Casi todas las luces nocturnas de Estados Unidos son eléctricas. Pero la constelación sobre Dakota del Norte está formada por llamaradas de gas. Vistas de cerca, parecen monstruosos mecheros Bunsen, que queman el exceso de gas natural liberado por la fracturación hidráulica de lo que se conoce como el esquisto de Bakken, llamado así por el granjero Henry Bakken, en cuyas tierras se descubrió por primera vez la formación rocosa mientras se perforaba en busca de petróleo en la década de 1950. En 2014, las antorchas quemaron casi un tercio del gas libre de fracturación. Constituyen uno de los rasgos más característicos del paisaje nocturno estadounidense. Podríamos llamarlas la constelación Bakken.

Mientras las llamaradas se elevan hacia arriba, el frente de fuego en realidad está ardiendo hacia abajo, hacia las perforaciones de desgasificación, con la misma seguridad con que la llama de una vela arde por su tallo de sebo. Las llamas descienden tan rápidamente como ascienden sus combustibles. Están ardiendo a través del tiempo profundo, quemando paisajes líticos del pasado geológico y liberando sus efluentes en un futuro geológico. Inquietantemente, el esquisto de Bakken data del Devónico, la era que registra el primer carbón fósil, nuestro primer registro geológico de material quemado. Sus gases perdurarán durante el Antropoceno.

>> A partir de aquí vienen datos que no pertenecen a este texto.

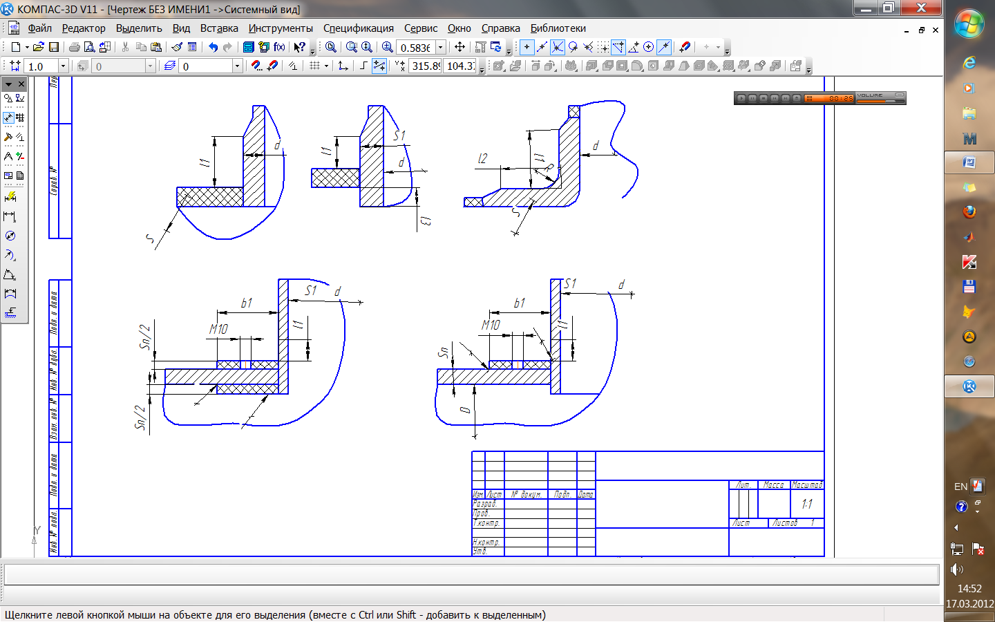This screenshot has width=995, height=622.
Task: Select the diameter dimension tool
Action: [10, 236]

El noroeste de Dakota del Norte, una de las zonas menos densamente pobladas de EE.UU., se ha iluminado por la noche en los últimos años. La luz procede de la extracción de petróleo y la combustión de gas en la formación de esquisto de Bakken. Foto cortesía de la NASA

En 1860, el científico inglés Michael Faraday dio una serie de conferencias públicas en las que utilizó una vela para ilustrar los principios de la filosofía natural. El fuego era un ejemplo adecuado porque integra su entorno, y también porque en el mundo de Faraday el fuego estaba siempre presente. Cada rincón del mundo humano parpadeaba con llamas para iluminar, calentar, cocinar, trabajar e incluso entretenerse. Pero eso estaba empezando a cambiar. Por entonces, Gran Bretaña tenía 16.000 km de vías férreas y EEUU 29.000. Aquellas locomotoras exigían más combustibles de los que el paisaje vivo podía suministrar. Los ingenieros recurrieron a los paisajes antiguos -a la biomasa fósil, sobre todo al carbón- y simplificaron el fuego en combustión.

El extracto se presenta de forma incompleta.